Die Deutsche Reichspost und der Luftkrieg in Hamburg 1943

Ausgabe

Das Archiv 4/2009

Autor: Wolfgang Lotz

Seiten: 6-15

Die Deutsche Reichspost verfügte 1939 über ein dichtes Netz von Dienststellen des Post-, Telegrafen-, Fernsprech und Funkwesens. Sie unterhielt im Reichsgebiet über 70 000 Verkehrsanstalten, deren Mehrzahl wegen der Dienstleistungsfunktion der Post in bewohnten Gebieten lag. Die Dienststellen des Postdienstes und in wesentlich höherem Maße die Einrichtungen des Fernmeldebetriebes waren stark „luftkriegsempfindliche“ Ziele. Ihre große Zahl machte es von vornherein aussichtslos, sie gegen Auswirkungen feindlicher Luftangriffe wirksam schützen zu können. Zudem besaß bei Kriegsbeginn niemand auch nur eine annähernd realistische Vorstellung von den unglaublichen Verheerungen, die der Luftkrieg der Alliierten tatsächlich zur Folge haben sollte.

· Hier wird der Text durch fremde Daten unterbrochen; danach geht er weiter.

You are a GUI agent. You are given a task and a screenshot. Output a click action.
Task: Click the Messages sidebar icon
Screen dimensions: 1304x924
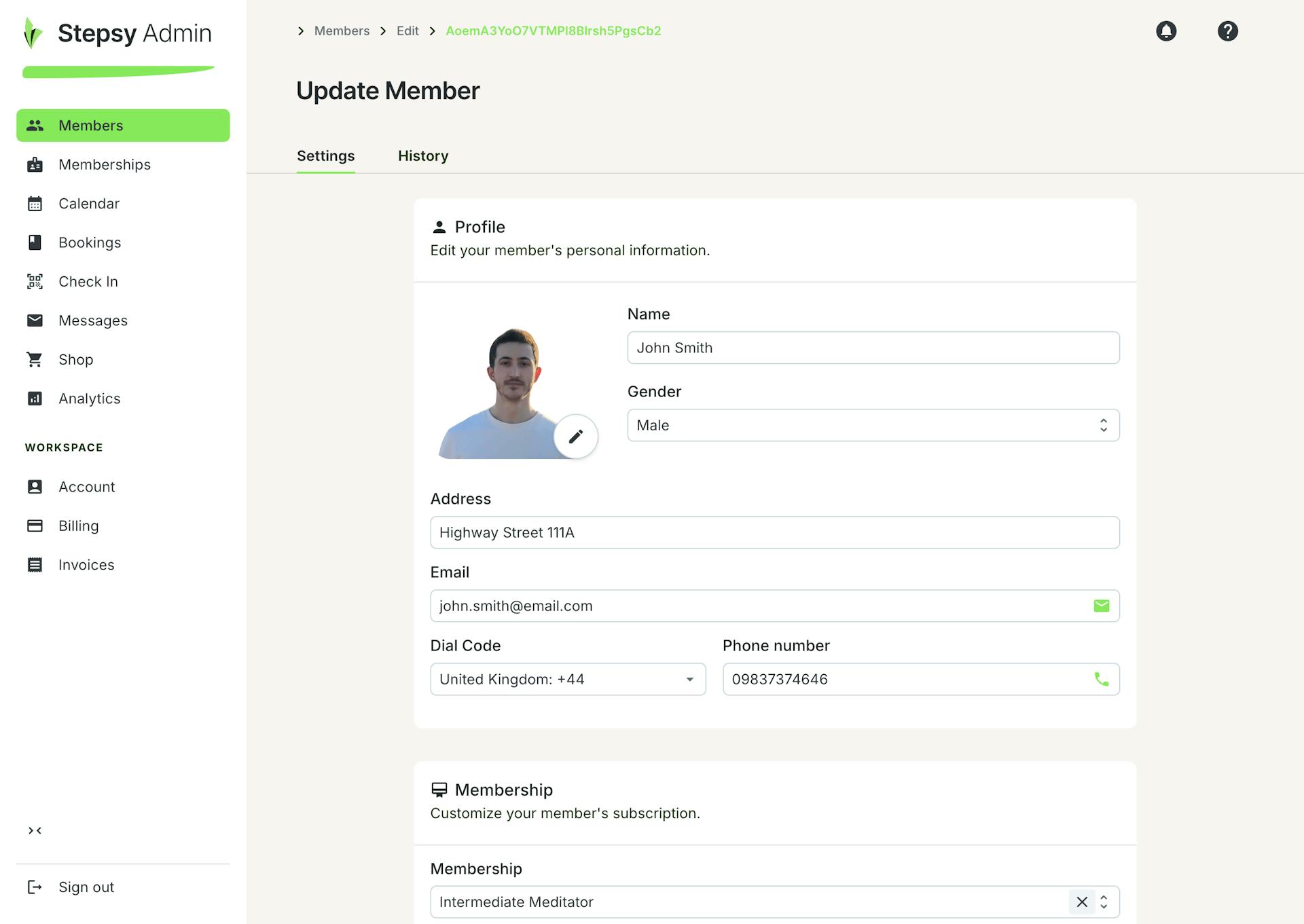35,320
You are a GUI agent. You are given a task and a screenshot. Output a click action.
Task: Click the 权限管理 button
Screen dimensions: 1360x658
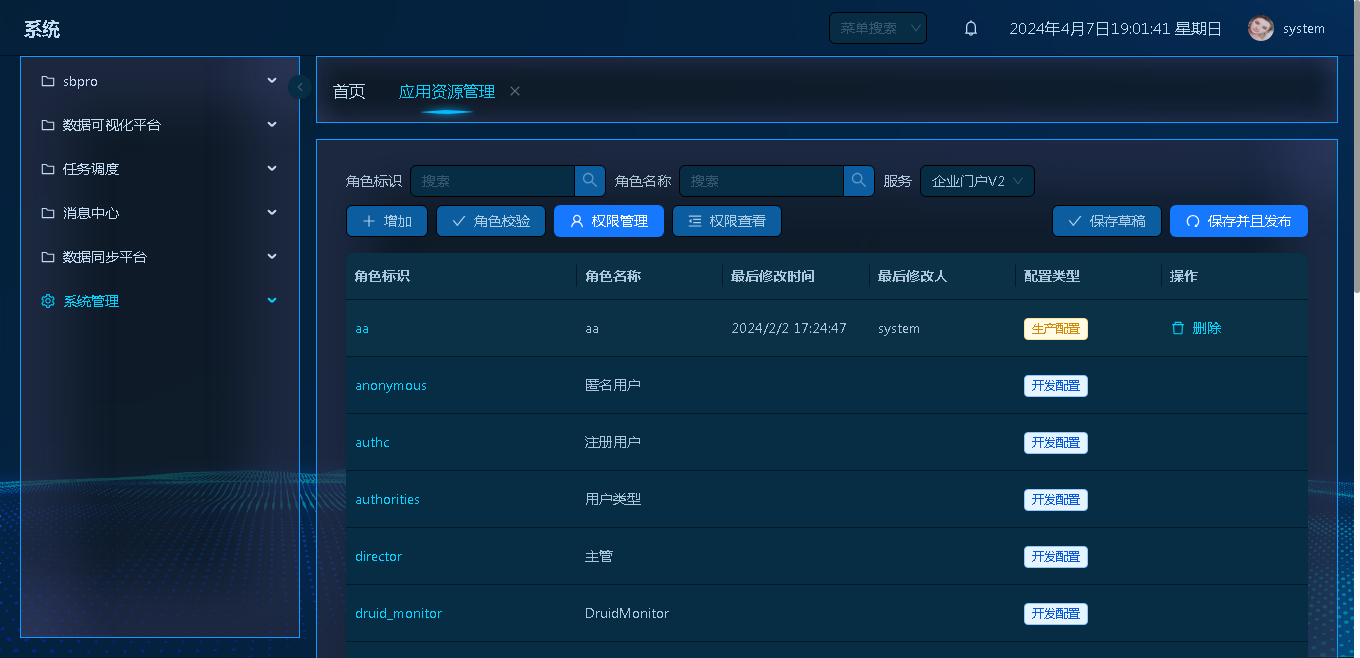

Der Luftkrieg gegen das Deutsche Reich verstärkte sich nach der Kriegserklärung Hitlers an die USA im Dezember 1941 schnell. Durch nächtliche Flächenbombardements sollte neben den Industrieanlagen und Verkehrswegen die Moral der Zivilbevölkerung getroffen werden. Auf der Konferenz von Casablanca legten sich Engländer und Amerikaner im Januar 1943 auf die Intensivierung des Luftkrieges fest. Die Briten sollten die Nachtangriffe durchführen, die Amerikaner die Tagesangriffe. Die deutsche Abwehr, die staatlichen und kommunalen Dienststellen und die Bevölkerung sollten nicht mehr zur Ruhe kommen.